1.  What was the specific moment or experience that made you decide that you were going to do this work; that made you realize that if you didn’t do something, no one else would?

It is a journey. Like I always say, you don’t find activism — activism finds you. In the face of injustice and in the moment of responding, you find yourself becoming an activist.

When I look back at my journey, it goes way back into my childhood. My first confrontation with injustice was in secondary school, where I witnessed a member of staff abusing a female colleague. I spoke out — I was very young then, not sophisticated, not diplomatic. And because I raised my voice, the system, as they always do, descended on me.
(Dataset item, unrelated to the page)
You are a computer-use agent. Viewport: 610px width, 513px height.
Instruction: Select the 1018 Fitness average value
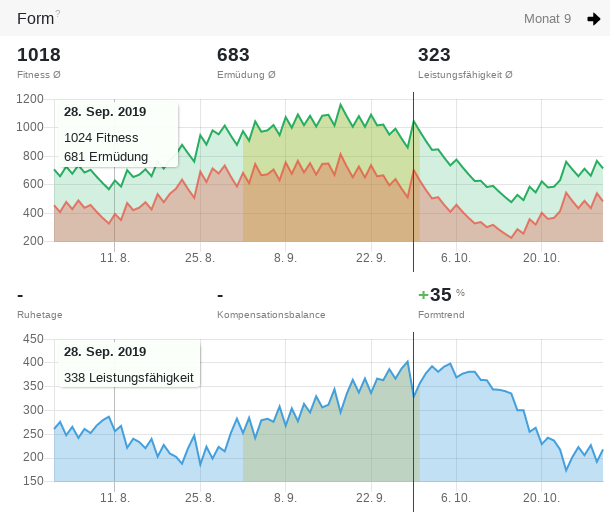tap(39, 55)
I was punished in a great way.

Fast forward to university: I was appointed as Special Projects Editor for a student magazine called The Varsity Post, where I started interacting with activism, sharing students’ grievances.

I never took that beyond campus until 2008, when I was working as a magistrate. The conditions for judicial officers deteriorated significantly. At that point, magistrates and prosecutors decided to go on strike. I was one of the people who stepped forward to fight for their rights. That campaign allowed me to reflect: do I want to be a judicial officer, or do I want to do something else?

In that reflection, in February 2008, I stepped down as a magistrate to join civil society and fight for human rights. I felt I needed to be closer to the ground, to where the action is, and to openly speak out. I had always spoken out — I was writing under a pseudonym, organizing here and there — but when I resigned as a magistrate, I felt a new lease of freedom to speak openly and to act truthfully.

2. Have you ever questioned your path in human rights work? How did you overcome these doubts?

Initially, before I joined ZimRights, I was working for the Human Rights NGO Forum, and I experienced that moment of reflection, which was triggered by the fact that ZimRights was a people’s movement, was in trouble.

We were having conversations around reviving ZimRights, those conversations made me realize that human rights work is not a career — it’s a vocation. And it comes at a very personal cost. While you may enjoy the work you are doing as a young activist, you also must be alert to the factors that will sabotage your passion for the work, including economic factors. You look back and ask yourself: can this pay the bills? Many times, it fails to pay the bills.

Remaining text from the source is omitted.